POLÍTICA
07/05/2019 09:14 -03 | Atualizado 07/05/2019 14:45 -03

‘Página virada’: Com elogios a Olavo, Bolsonaro diz esperar o fim de conflito com militares

Guru ideológico do governo eleva o tom das críticas aos militares; Generais rebatem: ‘desequilibrado’. Impasse segue nas redes sociais.

MIGUEL SCHINCARIOL via Getty Images
No Twitter, Bolsonaro afirmou que a obra de Olavo contribuiu para ele vencesse as eleições.

Depois de três dias de ataques do guru ideológico do governo Olavo de Carvalho e seus seguidores ao ministro da Secretaria de Governo, general Santos Cruz, e de troca de farpas com militares, o presidente Jair Bolsonaro decidiu intervir.

No Twitter, afirmou que “espera [que os desentendimentos públicos contra militares] seja uma página virada por ambas as partes”.

Na mensagem, o presidente defende Olavo. Diz que ele se tornou um ícone por “seu trabalho contra a ideologia insana que matou milhões no mundo e retirou a liberdade de outras centenas de milhões” é reconhecida por ele.

Afirmou ainda que a obra de Olavo contribuiu para ele vencesse as eleições. “Continua admirando Olavo”, disse.

Na segunda-feira (6), questionado sobre o conflito entre as duas alas do governo, o presidente afirmou que não existia grupos, que todos eram um só time. 

Ele, no entanto, admitiu a rixa a jornalistas. “Estamos em uma guerra. Eles [militares], melhores do que vocês, estão preparados para uma guerra”.

 

Desentendimento 

Olavo afirma que fez um elogio ao general Santos Cruz, disse que ele era um dos poucos que lhe pareciam confiáveis no governo, e em troca foi xingado. Em entrevista, o general o chamou de desequilibrado. Na época em que o comentário foi feito, Olavo já havia elevado o tom das críticas aos militares.
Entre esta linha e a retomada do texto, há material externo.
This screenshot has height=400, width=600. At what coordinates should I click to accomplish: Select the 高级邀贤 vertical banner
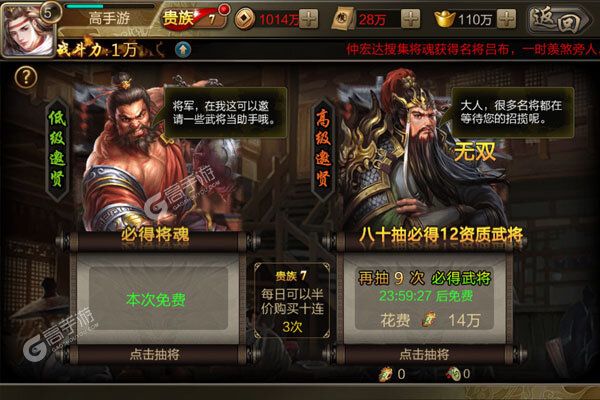pyautogui.click(x=323, y=149)
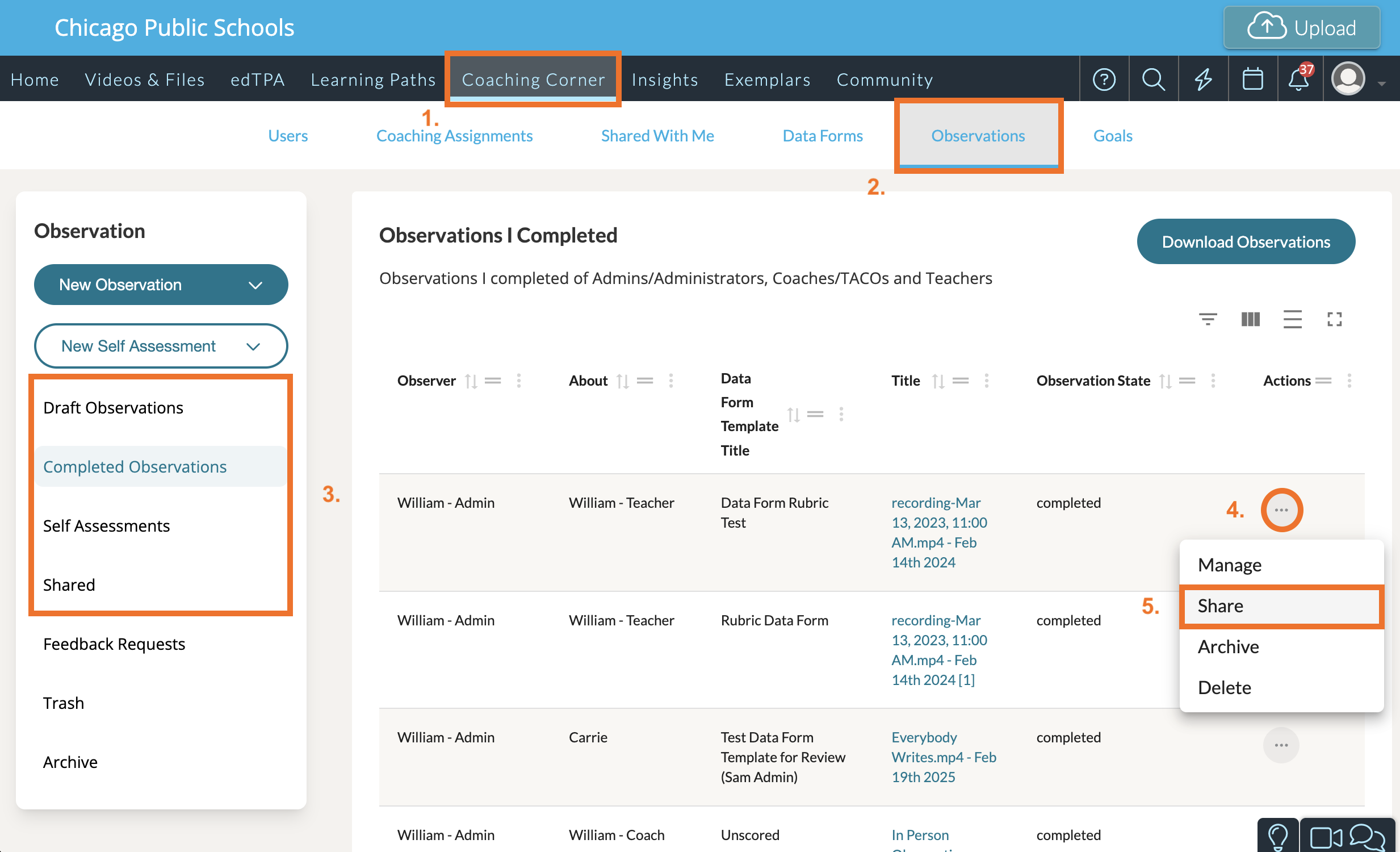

Na entrevista, Santos Cruz reclamou do linguajar chulo e dos palavrões de Olavo. Recentemente, Olavo chamou os militares de “cagões”.

Os problemas dos olavistas com os militares se dá basicamente com os freios que eles têm imposto ao presidente. 

Com Santos Cruz, por sua atuação na comunicação presidencial, é principalmente porque tenta frear excessos, muitas vezes vindas da própria família Bolsonaro.

Os ataques ao general fizeram com que o ex-comandante do Exército e atual assessor do Gabinete de Segurança Institucional, general Villas Boas também partisse para cima de Olavo. 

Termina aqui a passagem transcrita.